Change the query as shown and use the STUnion operator instead of STIntersection.

declare @smallBox geometry = 'polygon((0 0, 0 2, 2 2, 2 0, 0 0))';

declare @largeBox geometry = 'polygon((1 1, 1 4, 4 4, 4 1, 1 1))'; select @smallBox.STUnion(@largeBox);

Most geometry method calls don't return visual results. For example, STArea returns a scalar value for the area.
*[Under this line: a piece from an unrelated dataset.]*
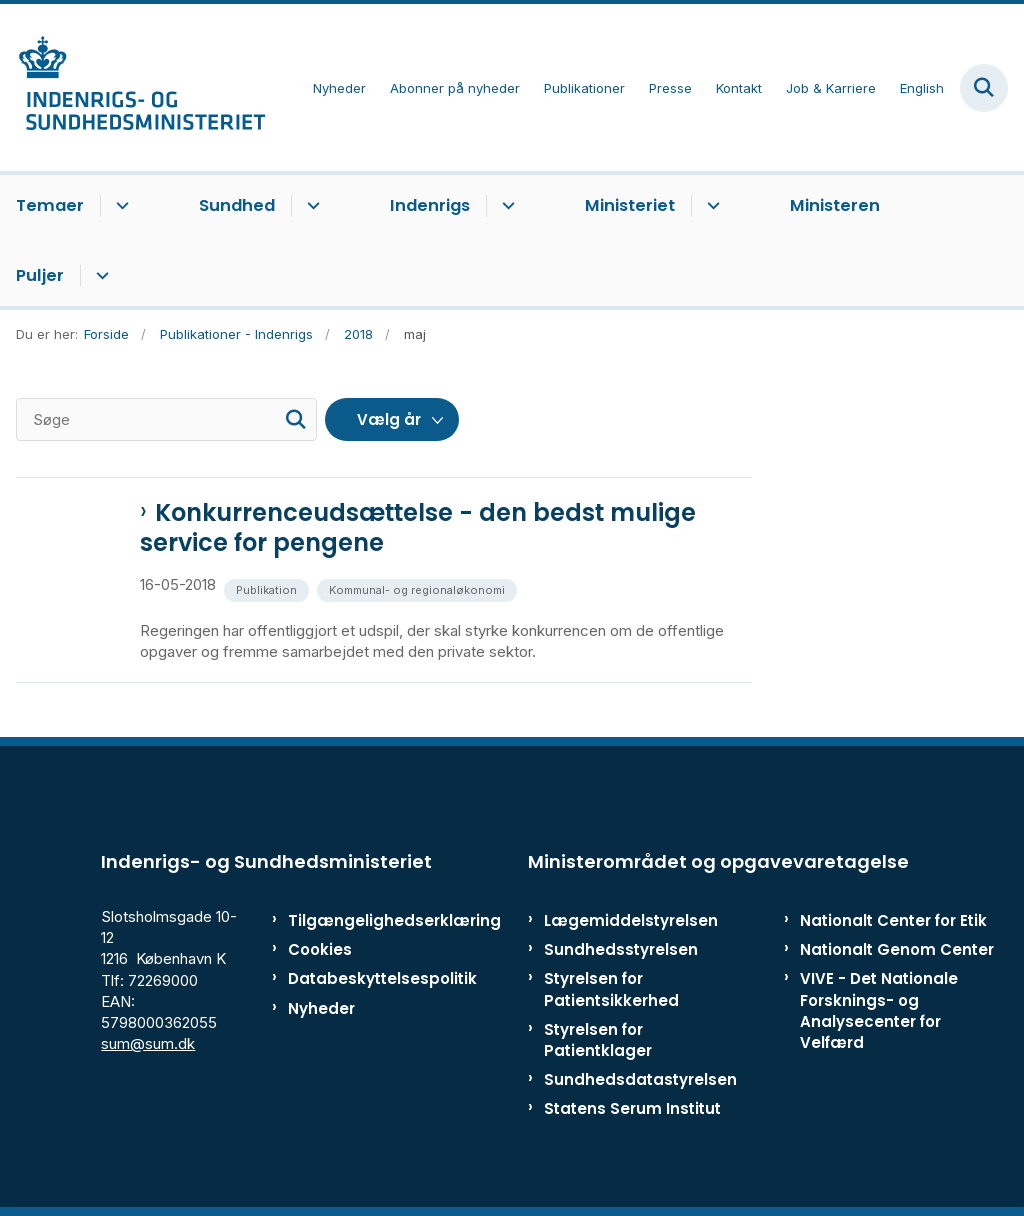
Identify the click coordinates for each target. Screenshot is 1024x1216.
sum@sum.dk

By inspection, you can see that the total area of the union of the two square boxes is 12. STArea computes the area of a spatial object:

declare @smallBox geometry = 'polygon((0 0, 0 2, 2 2, 2 0, 0 0))';

declare @largeBox geometry = 'polygon((1 1, 1 4, 4 4, 4 1, 1 1))';

select @smallBox.STUnion(@largeBox);

12

Other methods are Boolean and return either a 1 or a 0. Instead of seeing the intersection of two polygons, sometimes all you need to know is if the polygons intersect.

declare @smallBox geometry = 'polygon((0 0, 0 2, 2 2, 2 0, 0 0))';

declare @largeBox geometry = 'polygon((1 1, 1 4, 4 4, 4 1, 1 1))'; select @smallBox.STIntersects(@largeBox);

1

More examples will be posted later.

## Comments

## Sam Kramer said:

Minor correction to STArea example:

select @smallBox.STUnion(@largeBox).STArea();

## Bidyut said:

This the best example on Polygons. Well explained.